Brief: Which lines of the records below contain the string "tweet"? Report each of them.

[Stored records]
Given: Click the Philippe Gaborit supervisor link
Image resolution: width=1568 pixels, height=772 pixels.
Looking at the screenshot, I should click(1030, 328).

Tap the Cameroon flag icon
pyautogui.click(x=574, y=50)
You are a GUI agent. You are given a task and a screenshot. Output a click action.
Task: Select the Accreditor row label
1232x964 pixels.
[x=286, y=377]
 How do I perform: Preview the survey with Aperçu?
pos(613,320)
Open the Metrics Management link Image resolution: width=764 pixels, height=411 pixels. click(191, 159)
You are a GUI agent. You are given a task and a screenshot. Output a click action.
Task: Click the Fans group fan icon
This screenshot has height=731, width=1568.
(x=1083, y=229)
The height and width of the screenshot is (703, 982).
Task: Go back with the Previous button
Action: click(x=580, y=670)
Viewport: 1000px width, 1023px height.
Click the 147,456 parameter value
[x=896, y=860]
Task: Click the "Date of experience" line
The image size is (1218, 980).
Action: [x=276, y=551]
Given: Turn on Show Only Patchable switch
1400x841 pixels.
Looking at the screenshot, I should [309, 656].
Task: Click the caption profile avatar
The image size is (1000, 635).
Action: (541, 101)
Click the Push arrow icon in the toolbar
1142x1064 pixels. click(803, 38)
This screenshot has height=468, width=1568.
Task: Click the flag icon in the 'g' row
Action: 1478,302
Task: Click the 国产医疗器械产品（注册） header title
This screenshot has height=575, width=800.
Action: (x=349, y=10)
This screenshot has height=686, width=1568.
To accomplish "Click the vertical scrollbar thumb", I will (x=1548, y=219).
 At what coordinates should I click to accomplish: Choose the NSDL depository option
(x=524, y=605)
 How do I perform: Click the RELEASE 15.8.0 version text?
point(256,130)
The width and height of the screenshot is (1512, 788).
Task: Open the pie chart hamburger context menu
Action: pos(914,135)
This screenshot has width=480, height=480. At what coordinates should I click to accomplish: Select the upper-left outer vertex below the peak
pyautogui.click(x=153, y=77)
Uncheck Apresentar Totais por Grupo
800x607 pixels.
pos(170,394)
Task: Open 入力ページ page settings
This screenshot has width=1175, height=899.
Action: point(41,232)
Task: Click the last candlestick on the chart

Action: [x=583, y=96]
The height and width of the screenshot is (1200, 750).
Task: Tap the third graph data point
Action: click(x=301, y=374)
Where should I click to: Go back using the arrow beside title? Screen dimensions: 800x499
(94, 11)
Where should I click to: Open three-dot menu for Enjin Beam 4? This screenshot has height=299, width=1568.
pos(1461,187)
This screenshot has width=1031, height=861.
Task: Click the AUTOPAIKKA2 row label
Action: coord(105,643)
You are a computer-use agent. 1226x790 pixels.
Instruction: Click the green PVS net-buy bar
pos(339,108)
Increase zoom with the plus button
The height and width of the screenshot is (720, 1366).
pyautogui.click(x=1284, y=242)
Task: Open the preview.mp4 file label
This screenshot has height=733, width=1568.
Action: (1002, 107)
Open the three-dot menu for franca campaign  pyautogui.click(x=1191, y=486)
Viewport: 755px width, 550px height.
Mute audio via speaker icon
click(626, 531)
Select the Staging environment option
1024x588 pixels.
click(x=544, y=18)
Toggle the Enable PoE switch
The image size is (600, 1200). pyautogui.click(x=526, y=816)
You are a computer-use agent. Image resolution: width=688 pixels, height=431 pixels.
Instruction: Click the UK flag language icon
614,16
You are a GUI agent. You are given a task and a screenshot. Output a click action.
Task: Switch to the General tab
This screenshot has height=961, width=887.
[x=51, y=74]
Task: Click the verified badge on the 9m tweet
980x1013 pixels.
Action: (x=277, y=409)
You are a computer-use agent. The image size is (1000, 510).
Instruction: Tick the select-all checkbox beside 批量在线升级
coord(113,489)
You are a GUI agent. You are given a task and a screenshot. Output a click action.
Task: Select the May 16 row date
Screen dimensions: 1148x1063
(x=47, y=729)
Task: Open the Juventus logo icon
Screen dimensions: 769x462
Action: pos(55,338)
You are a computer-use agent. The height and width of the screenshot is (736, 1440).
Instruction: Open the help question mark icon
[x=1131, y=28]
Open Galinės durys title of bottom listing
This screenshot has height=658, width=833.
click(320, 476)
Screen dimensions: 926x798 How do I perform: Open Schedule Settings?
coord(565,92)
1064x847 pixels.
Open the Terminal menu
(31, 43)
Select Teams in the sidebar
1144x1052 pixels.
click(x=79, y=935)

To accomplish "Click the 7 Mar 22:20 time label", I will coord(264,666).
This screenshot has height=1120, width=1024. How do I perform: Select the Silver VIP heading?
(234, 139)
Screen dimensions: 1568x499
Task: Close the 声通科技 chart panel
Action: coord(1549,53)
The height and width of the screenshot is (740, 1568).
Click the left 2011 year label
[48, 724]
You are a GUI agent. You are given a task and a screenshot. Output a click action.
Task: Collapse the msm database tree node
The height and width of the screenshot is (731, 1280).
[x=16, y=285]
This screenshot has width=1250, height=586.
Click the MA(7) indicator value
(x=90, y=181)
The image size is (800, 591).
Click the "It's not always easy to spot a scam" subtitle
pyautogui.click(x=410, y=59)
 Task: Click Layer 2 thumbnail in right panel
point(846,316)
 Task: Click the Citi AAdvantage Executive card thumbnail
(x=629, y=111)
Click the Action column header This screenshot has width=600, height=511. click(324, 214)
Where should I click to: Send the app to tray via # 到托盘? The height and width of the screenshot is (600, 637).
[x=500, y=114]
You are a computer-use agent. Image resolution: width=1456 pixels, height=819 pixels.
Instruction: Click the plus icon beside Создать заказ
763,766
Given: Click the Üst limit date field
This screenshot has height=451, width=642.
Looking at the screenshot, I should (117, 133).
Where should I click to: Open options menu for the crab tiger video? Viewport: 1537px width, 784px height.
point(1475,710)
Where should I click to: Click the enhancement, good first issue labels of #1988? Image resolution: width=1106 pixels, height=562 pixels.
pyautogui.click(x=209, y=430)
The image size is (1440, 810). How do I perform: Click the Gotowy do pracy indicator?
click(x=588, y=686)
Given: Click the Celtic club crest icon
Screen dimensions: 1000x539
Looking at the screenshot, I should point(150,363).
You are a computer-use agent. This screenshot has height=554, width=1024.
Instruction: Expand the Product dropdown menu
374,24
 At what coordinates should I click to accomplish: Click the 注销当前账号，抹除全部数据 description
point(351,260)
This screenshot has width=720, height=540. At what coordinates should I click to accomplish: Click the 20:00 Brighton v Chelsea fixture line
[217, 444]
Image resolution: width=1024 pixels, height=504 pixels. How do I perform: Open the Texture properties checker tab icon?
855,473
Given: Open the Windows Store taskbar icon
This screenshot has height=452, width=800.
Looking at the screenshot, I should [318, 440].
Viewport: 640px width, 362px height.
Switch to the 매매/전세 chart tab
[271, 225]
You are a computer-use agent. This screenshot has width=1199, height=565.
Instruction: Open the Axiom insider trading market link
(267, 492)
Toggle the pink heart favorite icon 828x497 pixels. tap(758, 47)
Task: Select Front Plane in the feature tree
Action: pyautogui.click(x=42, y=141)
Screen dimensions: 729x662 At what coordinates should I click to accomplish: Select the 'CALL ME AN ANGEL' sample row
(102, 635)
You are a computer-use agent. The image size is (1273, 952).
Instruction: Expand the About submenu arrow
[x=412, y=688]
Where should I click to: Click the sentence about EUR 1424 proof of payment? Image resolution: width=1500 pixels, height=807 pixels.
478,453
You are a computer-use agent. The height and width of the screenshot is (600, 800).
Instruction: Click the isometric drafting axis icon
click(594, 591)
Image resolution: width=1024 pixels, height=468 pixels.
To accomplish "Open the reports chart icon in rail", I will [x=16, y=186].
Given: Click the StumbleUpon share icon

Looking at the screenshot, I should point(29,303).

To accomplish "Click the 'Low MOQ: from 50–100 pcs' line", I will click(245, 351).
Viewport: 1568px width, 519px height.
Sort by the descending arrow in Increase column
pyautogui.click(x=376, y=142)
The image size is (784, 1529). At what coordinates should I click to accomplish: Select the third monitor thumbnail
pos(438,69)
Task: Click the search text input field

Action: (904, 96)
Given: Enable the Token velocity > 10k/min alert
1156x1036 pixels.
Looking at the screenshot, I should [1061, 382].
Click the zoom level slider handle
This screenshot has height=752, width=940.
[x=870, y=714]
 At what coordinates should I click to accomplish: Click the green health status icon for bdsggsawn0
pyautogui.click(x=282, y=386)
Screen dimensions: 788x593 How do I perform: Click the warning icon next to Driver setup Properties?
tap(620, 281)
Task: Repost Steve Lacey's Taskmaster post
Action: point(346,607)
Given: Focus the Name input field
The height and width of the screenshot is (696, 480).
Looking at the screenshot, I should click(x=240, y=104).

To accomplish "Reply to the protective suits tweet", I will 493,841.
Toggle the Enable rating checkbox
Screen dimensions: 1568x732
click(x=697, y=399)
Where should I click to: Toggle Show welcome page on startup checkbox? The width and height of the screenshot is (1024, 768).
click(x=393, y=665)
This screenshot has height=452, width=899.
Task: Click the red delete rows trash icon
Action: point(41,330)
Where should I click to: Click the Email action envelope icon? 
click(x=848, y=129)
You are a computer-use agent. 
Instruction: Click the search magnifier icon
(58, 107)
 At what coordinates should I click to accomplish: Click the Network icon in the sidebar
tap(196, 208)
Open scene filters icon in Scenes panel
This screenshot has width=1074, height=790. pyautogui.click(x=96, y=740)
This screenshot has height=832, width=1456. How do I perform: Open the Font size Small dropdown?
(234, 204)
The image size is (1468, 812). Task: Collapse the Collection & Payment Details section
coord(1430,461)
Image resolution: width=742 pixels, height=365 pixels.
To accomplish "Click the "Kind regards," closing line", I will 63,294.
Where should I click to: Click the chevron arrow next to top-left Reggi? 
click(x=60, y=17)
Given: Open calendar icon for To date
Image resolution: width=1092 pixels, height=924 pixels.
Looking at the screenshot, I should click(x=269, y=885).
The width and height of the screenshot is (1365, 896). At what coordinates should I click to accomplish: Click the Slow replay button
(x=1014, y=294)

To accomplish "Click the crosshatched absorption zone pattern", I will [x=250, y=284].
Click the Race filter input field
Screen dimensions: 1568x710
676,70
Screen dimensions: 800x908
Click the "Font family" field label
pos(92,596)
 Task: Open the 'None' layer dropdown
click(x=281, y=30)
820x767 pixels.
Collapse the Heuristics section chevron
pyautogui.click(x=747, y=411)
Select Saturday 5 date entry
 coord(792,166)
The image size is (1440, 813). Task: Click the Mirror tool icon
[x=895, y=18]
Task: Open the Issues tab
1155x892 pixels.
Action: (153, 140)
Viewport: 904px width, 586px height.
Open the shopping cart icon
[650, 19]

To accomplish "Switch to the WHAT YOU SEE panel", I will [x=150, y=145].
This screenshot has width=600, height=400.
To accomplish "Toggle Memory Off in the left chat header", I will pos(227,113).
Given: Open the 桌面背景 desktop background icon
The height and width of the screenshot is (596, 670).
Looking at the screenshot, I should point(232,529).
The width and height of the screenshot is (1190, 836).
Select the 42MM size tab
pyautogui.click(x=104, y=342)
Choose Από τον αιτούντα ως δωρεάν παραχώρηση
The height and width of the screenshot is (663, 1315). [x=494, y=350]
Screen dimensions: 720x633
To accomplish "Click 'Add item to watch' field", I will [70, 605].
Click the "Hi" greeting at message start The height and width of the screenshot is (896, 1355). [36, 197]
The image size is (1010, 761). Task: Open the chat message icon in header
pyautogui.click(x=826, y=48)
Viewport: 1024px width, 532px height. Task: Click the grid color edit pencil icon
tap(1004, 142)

Result of this exercise:
Task: Click the verified badge on the 9m tweet
To accomplish "Reply to the protective suits tweet", I will 493,841.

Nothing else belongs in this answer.